-- Entries supplied --
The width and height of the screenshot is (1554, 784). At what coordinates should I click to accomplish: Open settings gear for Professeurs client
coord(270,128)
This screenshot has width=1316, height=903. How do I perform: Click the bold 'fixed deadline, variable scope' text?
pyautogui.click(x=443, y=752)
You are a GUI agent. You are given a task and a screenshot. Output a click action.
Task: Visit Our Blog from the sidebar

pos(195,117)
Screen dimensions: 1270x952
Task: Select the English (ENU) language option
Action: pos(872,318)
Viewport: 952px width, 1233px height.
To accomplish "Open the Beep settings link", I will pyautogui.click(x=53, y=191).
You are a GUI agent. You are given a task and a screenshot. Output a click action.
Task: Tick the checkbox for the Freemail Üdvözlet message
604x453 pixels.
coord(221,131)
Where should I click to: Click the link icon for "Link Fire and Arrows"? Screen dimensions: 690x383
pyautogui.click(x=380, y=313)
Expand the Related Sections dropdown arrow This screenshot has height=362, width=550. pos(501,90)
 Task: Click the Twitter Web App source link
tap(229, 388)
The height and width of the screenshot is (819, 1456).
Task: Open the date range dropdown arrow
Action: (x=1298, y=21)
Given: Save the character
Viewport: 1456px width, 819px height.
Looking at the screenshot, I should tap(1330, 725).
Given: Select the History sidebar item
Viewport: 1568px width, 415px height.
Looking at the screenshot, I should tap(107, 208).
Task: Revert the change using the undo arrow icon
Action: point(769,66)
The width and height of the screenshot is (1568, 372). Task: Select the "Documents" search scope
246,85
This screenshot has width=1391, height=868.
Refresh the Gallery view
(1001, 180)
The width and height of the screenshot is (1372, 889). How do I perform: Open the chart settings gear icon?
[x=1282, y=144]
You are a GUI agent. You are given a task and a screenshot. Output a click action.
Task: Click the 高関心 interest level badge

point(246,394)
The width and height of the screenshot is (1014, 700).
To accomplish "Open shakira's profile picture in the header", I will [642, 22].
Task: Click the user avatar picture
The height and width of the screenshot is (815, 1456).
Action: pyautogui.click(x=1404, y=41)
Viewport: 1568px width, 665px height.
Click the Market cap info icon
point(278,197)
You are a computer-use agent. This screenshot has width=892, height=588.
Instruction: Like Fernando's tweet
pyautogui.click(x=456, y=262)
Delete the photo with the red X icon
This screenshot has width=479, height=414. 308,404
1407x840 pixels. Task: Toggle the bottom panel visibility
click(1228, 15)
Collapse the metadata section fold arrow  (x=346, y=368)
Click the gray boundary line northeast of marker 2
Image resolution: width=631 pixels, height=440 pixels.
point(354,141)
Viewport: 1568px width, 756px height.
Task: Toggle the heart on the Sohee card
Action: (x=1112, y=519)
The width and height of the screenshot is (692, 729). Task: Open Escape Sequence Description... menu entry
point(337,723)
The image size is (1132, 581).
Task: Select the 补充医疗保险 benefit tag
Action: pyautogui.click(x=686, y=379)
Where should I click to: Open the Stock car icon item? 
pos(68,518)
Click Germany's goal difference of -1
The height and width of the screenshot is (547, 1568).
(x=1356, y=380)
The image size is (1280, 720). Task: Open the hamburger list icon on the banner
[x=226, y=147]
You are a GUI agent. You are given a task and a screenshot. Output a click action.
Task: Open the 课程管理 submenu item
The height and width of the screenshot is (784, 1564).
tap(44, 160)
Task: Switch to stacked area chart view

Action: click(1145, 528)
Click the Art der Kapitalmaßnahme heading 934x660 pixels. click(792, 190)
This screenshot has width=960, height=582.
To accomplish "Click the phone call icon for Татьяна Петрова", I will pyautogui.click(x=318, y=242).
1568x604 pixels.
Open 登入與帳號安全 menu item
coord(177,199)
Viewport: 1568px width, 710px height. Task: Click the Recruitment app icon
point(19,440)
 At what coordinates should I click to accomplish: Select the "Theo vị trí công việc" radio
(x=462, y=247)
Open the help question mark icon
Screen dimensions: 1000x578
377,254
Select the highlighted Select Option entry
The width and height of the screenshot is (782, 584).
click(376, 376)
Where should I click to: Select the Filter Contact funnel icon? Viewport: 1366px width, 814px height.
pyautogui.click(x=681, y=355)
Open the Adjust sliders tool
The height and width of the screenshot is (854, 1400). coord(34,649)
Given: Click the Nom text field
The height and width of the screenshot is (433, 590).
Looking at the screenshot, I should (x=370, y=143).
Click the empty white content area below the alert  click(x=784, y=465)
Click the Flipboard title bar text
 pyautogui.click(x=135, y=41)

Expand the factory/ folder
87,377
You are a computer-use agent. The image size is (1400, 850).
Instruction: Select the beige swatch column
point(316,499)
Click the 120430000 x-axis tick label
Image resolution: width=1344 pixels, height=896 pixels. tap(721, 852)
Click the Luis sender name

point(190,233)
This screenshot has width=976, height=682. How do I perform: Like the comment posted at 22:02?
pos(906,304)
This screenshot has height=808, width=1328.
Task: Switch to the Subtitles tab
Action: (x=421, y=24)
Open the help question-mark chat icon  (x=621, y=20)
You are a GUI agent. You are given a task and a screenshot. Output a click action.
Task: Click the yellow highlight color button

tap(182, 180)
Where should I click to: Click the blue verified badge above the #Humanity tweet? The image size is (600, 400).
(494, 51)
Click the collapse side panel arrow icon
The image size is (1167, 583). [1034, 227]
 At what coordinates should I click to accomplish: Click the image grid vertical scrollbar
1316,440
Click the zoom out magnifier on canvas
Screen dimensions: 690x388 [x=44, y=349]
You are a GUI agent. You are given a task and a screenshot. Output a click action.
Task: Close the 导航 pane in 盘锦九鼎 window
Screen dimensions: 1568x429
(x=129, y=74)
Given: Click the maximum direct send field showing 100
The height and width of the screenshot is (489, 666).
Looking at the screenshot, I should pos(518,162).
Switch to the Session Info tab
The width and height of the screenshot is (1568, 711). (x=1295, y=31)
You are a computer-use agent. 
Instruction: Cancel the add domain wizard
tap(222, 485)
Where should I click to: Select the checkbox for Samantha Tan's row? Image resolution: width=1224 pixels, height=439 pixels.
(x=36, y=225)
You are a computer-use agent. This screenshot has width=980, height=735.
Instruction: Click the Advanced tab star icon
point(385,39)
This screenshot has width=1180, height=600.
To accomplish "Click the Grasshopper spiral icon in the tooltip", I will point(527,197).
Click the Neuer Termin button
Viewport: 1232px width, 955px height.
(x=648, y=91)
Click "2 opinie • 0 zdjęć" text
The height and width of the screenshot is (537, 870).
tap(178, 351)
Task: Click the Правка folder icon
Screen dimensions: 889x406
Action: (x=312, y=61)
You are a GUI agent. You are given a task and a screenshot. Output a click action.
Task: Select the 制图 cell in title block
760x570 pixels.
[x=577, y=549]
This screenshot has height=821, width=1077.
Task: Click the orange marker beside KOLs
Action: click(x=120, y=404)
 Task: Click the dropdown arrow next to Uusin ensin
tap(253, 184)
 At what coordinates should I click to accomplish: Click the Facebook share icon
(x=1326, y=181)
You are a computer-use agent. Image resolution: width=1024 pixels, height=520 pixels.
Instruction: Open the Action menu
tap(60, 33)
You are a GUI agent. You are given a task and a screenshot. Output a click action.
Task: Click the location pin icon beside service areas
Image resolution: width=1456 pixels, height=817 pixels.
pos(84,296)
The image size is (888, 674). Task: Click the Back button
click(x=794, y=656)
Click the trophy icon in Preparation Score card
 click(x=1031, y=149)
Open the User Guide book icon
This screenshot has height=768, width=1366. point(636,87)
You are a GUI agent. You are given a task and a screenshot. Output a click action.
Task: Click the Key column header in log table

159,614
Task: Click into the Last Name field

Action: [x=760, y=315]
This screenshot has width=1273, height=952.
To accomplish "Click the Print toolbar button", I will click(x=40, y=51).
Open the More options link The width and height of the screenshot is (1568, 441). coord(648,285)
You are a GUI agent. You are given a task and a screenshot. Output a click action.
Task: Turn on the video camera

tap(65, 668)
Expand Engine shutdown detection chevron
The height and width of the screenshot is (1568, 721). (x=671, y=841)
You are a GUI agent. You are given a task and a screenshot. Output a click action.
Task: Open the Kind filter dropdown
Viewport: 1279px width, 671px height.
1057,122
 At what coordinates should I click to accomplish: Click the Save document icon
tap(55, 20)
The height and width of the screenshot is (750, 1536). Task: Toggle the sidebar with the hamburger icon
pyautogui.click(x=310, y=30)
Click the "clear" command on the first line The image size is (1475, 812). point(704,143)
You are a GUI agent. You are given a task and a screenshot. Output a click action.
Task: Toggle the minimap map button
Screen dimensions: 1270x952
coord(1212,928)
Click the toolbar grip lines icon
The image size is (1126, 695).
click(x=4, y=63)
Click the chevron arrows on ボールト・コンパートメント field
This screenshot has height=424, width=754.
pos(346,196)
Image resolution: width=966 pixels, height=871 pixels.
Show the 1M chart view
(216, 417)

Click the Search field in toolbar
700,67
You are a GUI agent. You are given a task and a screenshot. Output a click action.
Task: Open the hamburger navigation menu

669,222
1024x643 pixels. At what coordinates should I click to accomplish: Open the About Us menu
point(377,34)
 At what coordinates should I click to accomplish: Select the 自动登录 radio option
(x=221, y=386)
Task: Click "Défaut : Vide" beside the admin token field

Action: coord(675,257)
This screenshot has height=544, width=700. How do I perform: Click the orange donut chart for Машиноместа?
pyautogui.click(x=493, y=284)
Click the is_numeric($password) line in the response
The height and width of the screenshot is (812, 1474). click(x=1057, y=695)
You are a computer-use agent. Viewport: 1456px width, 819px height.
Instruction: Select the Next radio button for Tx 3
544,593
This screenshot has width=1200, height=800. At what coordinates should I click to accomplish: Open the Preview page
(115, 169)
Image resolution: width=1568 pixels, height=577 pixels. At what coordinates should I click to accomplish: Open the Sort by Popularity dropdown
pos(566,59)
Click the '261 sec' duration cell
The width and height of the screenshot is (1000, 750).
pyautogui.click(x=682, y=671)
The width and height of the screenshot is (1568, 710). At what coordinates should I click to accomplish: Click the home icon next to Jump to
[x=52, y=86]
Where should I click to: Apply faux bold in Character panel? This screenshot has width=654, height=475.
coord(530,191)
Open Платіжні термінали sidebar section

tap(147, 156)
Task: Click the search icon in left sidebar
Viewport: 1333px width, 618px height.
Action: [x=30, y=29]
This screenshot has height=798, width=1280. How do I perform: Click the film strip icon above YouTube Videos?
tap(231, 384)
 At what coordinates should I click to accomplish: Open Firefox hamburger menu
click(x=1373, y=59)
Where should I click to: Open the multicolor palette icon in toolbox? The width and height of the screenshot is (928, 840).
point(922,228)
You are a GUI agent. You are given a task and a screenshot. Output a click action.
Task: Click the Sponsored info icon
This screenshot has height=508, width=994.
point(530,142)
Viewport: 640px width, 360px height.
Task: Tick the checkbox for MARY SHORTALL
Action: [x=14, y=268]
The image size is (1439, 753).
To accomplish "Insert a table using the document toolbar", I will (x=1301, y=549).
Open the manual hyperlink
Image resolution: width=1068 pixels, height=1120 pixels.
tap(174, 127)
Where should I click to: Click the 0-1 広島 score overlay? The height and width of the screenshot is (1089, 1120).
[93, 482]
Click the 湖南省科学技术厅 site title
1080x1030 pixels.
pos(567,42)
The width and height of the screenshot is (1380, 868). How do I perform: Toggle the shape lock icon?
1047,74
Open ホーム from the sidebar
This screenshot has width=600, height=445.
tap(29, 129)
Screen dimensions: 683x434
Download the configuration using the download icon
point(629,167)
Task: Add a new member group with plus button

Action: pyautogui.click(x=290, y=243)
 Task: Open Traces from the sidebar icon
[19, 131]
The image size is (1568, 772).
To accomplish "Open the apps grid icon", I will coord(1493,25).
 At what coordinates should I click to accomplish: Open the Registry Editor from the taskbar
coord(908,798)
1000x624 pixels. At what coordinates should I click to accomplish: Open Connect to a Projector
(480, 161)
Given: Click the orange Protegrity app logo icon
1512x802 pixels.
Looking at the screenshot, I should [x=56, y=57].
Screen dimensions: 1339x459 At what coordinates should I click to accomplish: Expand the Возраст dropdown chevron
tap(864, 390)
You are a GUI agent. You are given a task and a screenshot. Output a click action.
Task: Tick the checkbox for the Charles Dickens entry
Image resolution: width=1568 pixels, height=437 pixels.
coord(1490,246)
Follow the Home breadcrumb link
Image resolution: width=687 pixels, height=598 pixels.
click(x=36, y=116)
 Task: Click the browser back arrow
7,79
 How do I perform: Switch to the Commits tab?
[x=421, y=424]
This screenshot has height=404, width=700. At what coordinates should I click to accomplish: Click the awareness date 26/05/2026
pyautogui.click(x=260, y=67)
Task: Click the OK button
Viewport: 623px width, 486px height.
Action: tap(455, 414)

-- Exercise --
Rewrite the records as a JSON list of strings, starting at the first line and ending at the line containing "Expand the Related". Use one string per line and omit blank lines.

-- Exercise output --
[
  "The width and height of the screenshot is (1554, 784). At what coordinates should I click to accomplish: Open settings gear for Professeurs client",
  "coord(270,128)",
  "This screenshot has width=1316, height=903. How do I perform: Click the bold 'fixed deadline, variable scope' text?",
  "pyautogui.click(x=443, y=752)",
  "You are a GUI agent. You are given a task and a screenshot. Output a click action.",
  "Task: Visit Our Blog from the sidebar",
  "pos(195,117)",
  "Screen dimensions: 1270x952",
  "Task: Select the English (ENU) language option",
  "Action: pos(872,318)",
  "Viewport: 952px width, 1233px height.",
  "To accomplish \"Open the Beep settings link\", I will pyautogui.click(x=53, y=191).",
  "You are a GUI agent. You are given a task and a screenshot. Output a click action.",
  "Task: Tick the checkbox for the Freemail Üdvözlet message",
  "604x453 pixels.",
  "coord(221,131)",
  "Where should I click to: Click the link icon for \"Link Fire and Arrows\"? Screen dimensions: 690x383",
  "pyautogui.click(x=380, y=313)",
  "Expand the Related Sections dropdown arrow This screenshot has height=362, width=550. pos(501,90)"
]